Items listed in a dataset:

*** Begin section ***

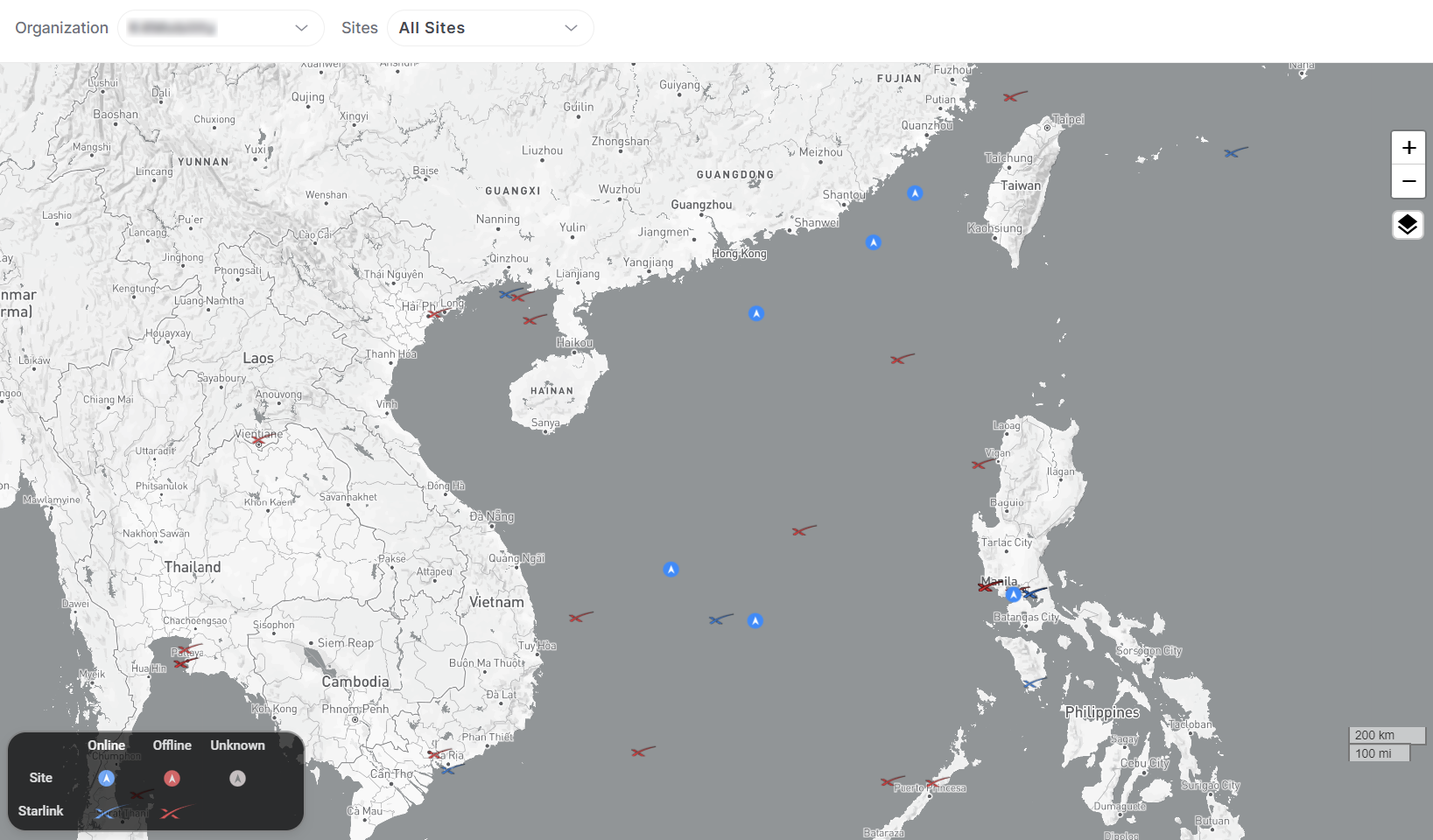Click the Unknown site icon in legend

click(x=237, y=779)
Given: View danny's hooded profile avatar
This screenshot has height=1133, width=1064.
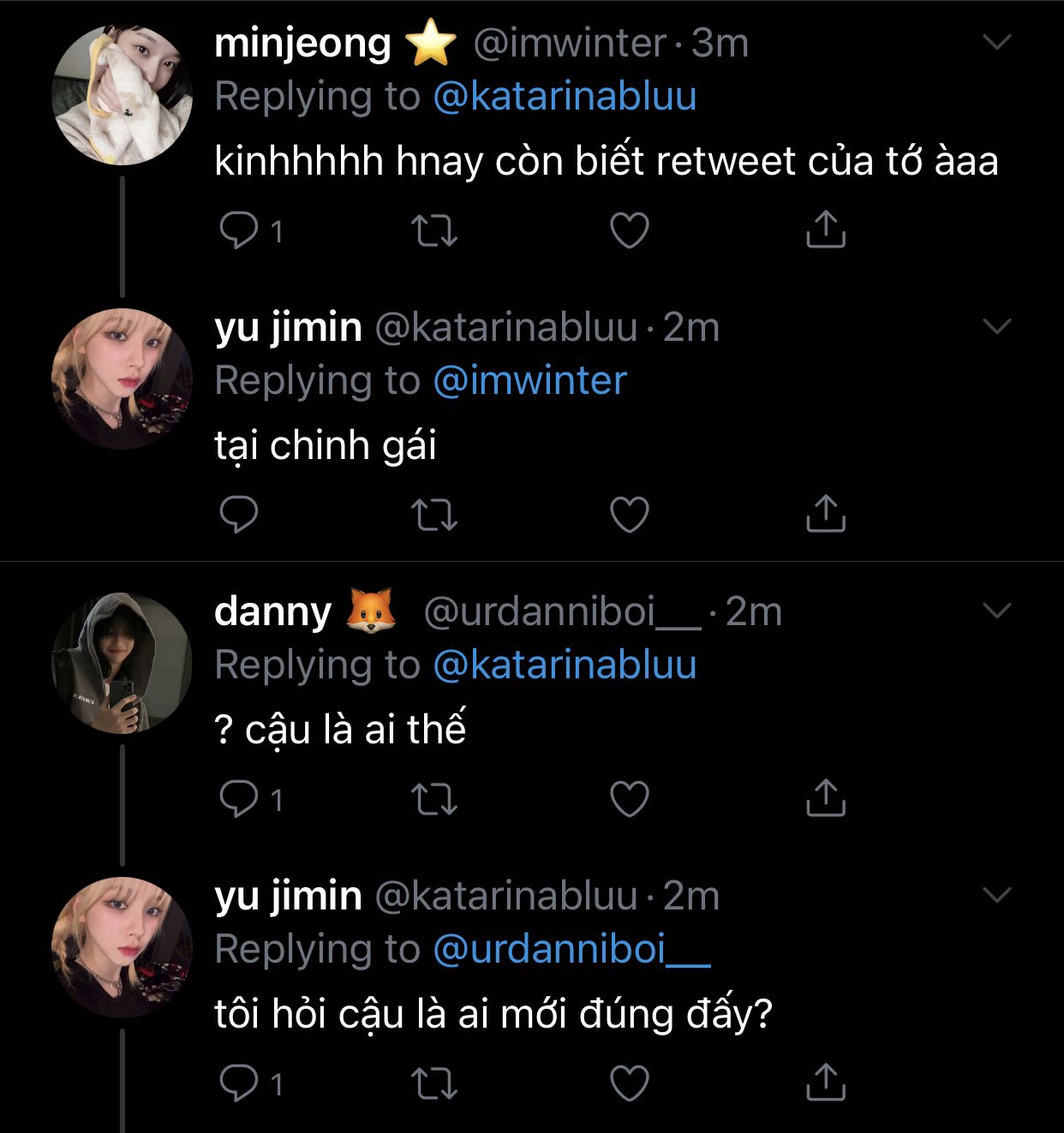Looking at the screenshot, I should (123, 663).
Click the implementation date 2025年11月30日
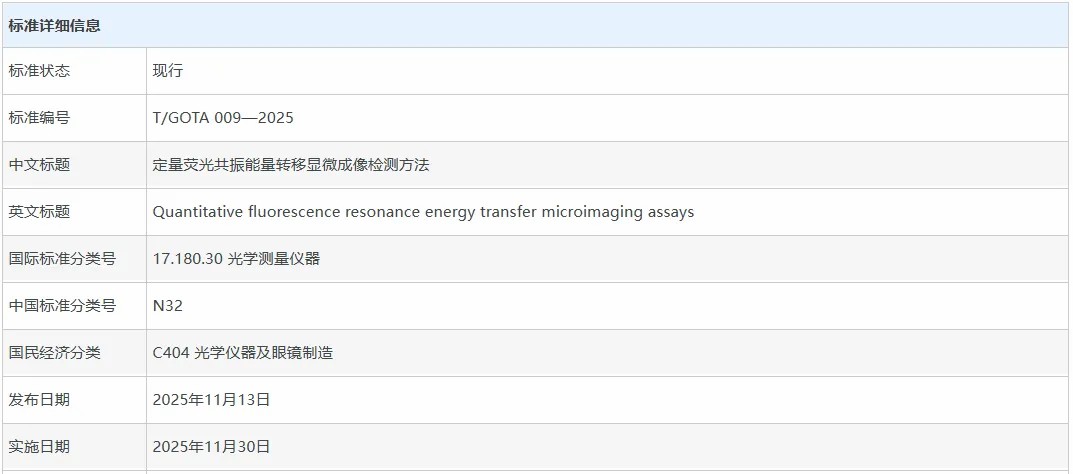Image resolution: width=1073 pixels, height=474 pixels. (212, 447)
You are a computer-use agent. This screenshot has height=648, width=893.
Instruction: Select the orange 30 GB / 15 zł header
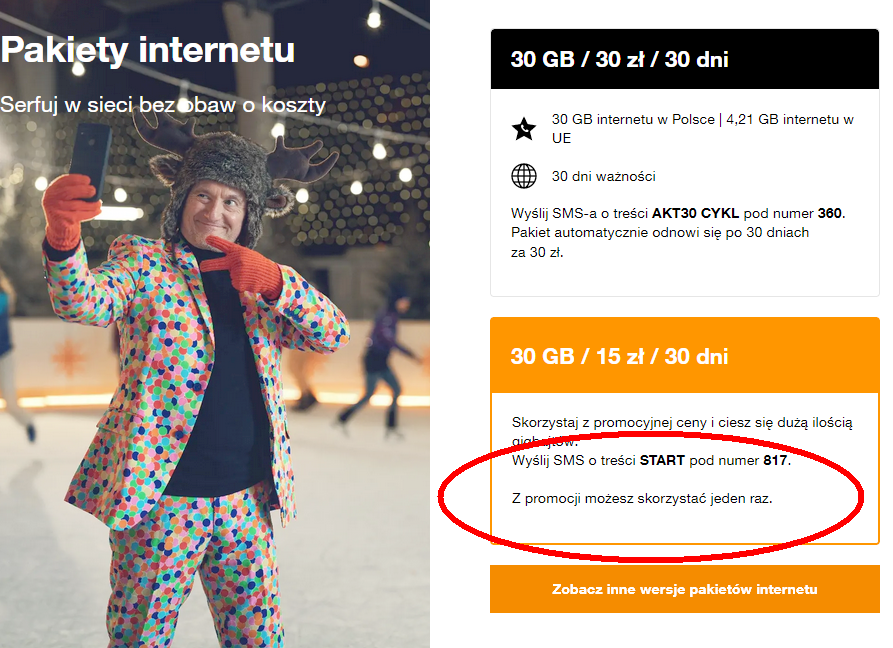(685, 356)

*** End section ***

* _Activity_
What is needed is an exact copy of only the lines above from the one with "Given: View danny's hooded profile avatar" to the one with "You are a computer-use", both kept, with every picture left out.

* _Expected output_
Given: View danny's hooded profile avatar
This screenshot has height=1133, width=1064.
Looking at the screenshot, I should (123, 663).
Click the implementation date 2025年11月30日
Image resolution: width=1073 pixels, height=474 pixels. (212, 447)
You are a computer-use agent. This screenshot has height=648, width=893.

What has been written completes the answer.